Four alloys were studied to observe the effects of Rapid Solidification and alloying on the morphology of a hypereutectic Al-40Si. Impulse Atomization was used to produce the samples studied. This processing technique was used to attain high undercoolings and liquid cooling rates ranging 103-105 K/s, thus producing rapidly solidified microstructures. Chemically modified alloys include Al-40Si-1.5Ce, Al-40Si-9.2Mg, and Al-40Si-2.75Fe-2.75Mn-1.5Sc. The resulting microstructures were qualitatively analyzed by comparing the changes in primary Si morphology and distribution across different powder sizes for each alloy and across all alloys for specific powder sizes. Quantitative results include measured phase fractions of primary Si for all alloys, and halo and eutectic for Al-40Si and Al-40Si-1.5Ce. The results presented suggest Ce and Mg additions are suitable for modifying primary Si shape and distribution in rapidly solidified Al-40Si. Both alloying approaches led to an improvement in primary Si distribution when produced at high cooling rates as compared to Al-40Si. Al-40Si-1.5Ce presents a similar primary Si morphology evolution to that seen in Al-40Si as cooling rate increases.
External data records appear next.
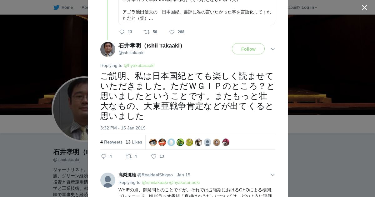View the 13 Likes list
Image resolution: width=375 pixels, height=197 pixels.
tap(134, 142)
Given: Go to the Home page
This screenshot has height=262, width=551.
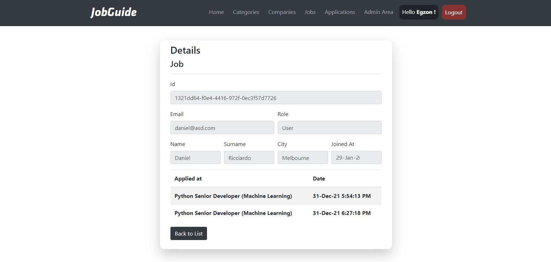Looking at the screenshot, I should [x=216, y=12].
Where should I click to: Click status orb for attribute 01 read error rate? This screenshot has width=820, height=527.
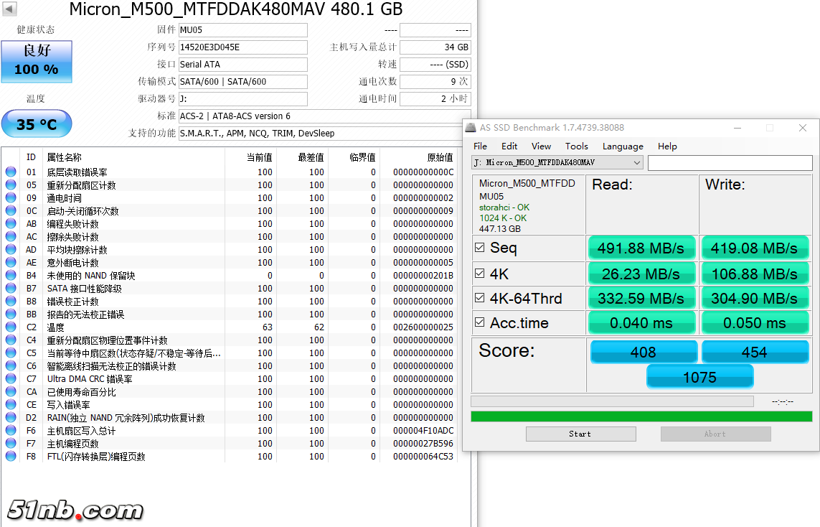click(11, 172)
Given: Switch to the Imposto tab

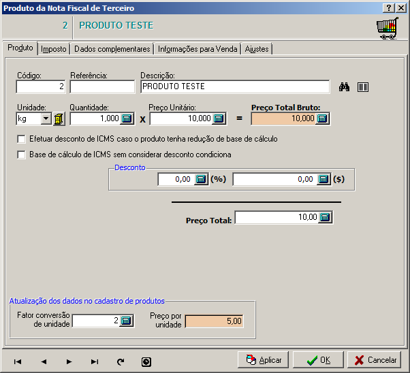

This alloy also contains a large Al-halo vol%, which may be conducive to improved toughness in this alloy compared to Al-40Si. Primary Si morphology in Al-40Si-9.2Mg does not respond to changes in cooling rate. However, primary Si in this alloy consistently presents a small aspect ratio, which leads to a more homogeneous primary Si distribution in this alloy than in Al-40Si (particularly at slow cooling rates).